WORK REQUEST: Write out each record again exactly as it stands.

Saved entries:
....................

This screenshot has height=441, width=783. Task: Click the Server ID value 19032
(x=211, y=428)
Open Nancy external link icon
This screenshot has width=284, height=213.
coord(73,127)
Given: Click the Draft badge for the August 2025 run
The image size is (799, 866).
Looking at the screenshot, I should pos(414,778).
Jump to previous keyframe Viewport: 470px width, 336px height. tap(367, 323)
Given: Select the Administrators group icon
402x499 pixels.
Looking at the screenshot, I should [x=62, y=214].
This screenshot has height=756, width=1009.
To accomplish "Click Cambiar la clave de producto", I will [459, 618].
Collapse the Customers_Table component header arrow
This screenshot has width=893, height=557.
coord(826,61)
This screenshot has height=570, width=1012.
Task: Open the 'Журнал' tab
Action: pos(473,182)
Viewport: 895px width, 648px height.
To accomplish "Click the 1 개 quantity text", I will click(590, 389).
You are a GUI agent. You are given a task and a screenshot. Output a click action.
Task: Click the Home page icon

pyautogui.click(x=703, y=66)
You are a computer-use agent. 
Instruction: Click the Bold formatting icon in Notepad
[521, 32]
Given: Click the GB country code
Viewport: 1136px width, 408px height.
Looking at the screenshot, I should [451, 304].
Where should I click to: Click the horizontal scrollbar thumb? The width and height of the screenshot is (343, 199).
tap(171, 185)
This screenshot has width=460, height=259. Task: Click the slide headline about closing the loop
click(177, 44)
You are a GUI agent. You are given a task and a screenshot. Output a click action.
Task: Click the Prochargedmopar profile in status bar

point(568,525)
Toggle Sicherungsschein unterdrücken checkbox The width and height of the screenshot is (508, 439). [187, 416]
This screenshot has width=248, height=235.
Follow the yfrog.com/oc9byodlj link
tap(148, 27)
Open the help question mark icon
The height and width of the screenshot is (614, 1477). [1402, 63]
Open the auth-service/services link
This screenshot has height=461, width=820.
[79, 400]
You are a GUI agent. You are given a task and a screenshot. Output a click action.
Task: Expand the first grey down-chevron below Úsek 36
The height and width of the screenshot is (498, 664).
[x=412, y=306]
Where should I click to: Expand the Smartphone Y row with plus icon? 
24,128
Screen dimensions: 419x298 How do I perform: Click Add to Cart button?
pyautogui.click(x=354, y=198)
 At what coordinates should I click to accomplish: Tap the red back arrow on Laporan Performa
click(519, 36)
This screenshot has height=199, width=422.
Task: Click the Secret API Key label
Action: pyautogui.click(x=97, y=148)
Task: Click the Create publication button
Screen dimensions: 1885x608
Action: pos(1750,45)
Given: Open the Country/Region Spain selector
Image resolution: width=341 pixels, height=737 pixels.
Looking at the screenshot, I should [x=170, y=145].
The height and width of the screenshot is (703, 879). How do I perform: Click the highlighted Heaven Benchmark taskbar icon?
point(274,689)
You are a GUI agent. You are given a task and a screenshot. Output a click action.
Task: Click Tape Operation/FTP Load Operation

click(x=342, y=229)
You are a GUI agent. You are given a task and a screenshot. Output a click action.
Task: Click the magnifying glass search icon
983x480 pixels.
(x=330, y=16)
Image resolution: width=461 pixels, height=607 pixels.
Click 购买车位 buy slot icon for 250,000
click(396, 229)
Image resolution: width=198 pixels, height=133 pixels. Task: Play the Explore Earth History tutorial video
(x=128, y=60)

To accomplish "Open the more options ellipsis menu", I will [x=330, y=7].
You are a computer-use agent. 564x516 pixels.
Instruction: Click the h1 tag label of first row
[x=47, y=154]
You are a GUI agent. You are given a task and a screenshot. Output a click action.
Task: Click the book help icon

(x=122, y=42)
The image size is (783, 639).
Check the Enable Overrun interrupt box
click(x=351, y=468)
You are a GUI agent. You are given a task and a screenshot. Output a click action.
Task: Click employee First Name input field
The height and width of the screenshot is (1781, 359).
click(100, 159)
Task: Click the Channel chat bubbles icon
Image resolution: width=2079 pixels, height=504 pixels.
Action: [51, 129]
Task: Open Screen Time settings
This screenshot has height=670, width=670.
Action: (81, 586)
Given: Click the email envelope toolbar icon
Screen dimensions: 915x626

....................

SOLUTION TO THE EXERCISE:
This screenshot has height=441, width=783. Task: Click the Server ID value 19032
(x=211, y=428)
Open Nancy external link icon
This screenshot has width=284, height=213.
coord(73,127)
Given: Click the Draft badge for the August 2025 run
The image size is (799, 866).
Looking at the screenshot, I should pos(414,778).
Jump to previous keyframe Viewport: 470px width, 336px height. tap(367, 323)
Given: Select the Administrators group icon
402x499 pixels.
Looking at the screenshot, I should [x=62, y=214].
This screenshot has height=756, width=1009.
To accomplish "Click Cambiar la clave de producto", I will [459, 618].
Collapse the Customers_Table component header arrow
This screenshot has width=893, height=557.
coord(826,61)
This screenshot has height=570, width=1012.
Task: Open the 'Журнал' tab
Action: pos(473,182)
Viewport: 895px width, 648px height.
To accomplish "Click the 1 개 quantity text", I will click(590, 389).
You are a GUI agent. You are given a task and a screenshot. Output a click action.
Task: Click the Home page icon

pyautogui.click(x=703, y=66)
You are a computer-use agent. 
Instruction: Click the Bold formatting icon in Notepad
[521, 32]
Given: Click the GB country code
Viewport: 1136px width, 408px height.
Looking at the screenshot, I should [451, 304].
Where should I click to: Click the horizontal scrollbar thumb? The width and height of the screenshot is (343, 199).
tap(171, 185)
This screenshot has width=460, height=259. Task: Click the slide headline about closing the loop
click(177, 44)
You are a GUI agent. You are given a task and a screenshot. Output a click action.
Task: Click the Prochargedmopar profile in status bar

point(568,525)
Toggle Sicherungsschein unterdrücken checkbox The width and height of the screenshot is (508, 439). [187, 416]
This screenshot has width=248, height=235.
Follow the yfrog.com/oc9byodlj link
tap(148, 27)
Open the help question mark icon
The height and width of the screenshot is (614, 1477). [1402, 63]
Open the auth-service/services link
This screenshot has height=461, width=820.
[79, 400]
You are a GUI agent. You are given a task and a screenshot. Output a click action.
Task: Expand the first grey down-chevron below Úsek 36
The height and width of the screenshot is (498, 664).
[x=412, y=306]
Where should I click to: Expand the Smartphone Y row with plus icon? 
24,128
Screen dimensions: 419x298 How do I perform: Click Add to Cart button?
pyautogui.click(x=354, y=198)
 At what coordinates should I click to accomplish: Tap the red back arrow on Laporan Performa
click(519, 36)
This screenshot has height=199, width=422.
Task: Click the Secret API Key label
Action: pyautogui.click(x=97, y=148)
Task: Click the Create publication button
Screen dimensions: 1885x608
Action: pos(1750,45)
Given: Open the Country/Region Spain selector
Image resolution: width=341 pixels, height=737 pixels.
Looking at the screenshot, I should [x=170, y=145].
The height and width of the screenshot is (703, 879). How do I perform: Click the highlighted Heaven Benchmark taskbar icon?
point(274,689)
You are a GUI agent. You are given a task and a screenshot. Output a click action.
Task: Click Tape Operation/FTP Load Operation

click(x=342, y=229)
You are a GUI agent. You are given a task and a screenshot. Output a click action.
Task: Click the magnifying glass search icon
983x480 pixels.
(x=330, y=16)
Image resolution: width=461 pixels, height=607 pixels.
Click 购买车位 buy slot icon for 250,000
click(396, 229)
Image resolution: width=198 pixels, height=133 pixels. Task: Play the Explore Earth History tutorial video
(x=128, y=60)

To accomplish "Open the more options ellipsis menu", I will [x=330, y=7].
You are a computer-use agent. 564x516 pixels.
Instruction: Click the h1 tag label of first row
[x=47, y=154]
You are a GUI agent. You are given a task and a screenshot. Output a click action.
Task: Click the book help icon

(x=122, y=42)
The image size is (783, 639).
Check the Enable Overrun interrupt box
click(x=351, y=468)
You are a GUI agent. You are given a task and a screenshot. Output a click action.
Task: Click employee First Name input field
The height and width of the screenshot is (1781, 359).
click(100, 159)
Task: Click the Channel chat bubbles icon
Image resolution: width=2079 pixels, height=504 pixels.
Action: [51, 129]
Task: Open Screen Time settings
This screenshot has height=670, width=670.
Action: (81, 586)
Given: Click the email envelope toolbar icon
Screen dimensions: 915x626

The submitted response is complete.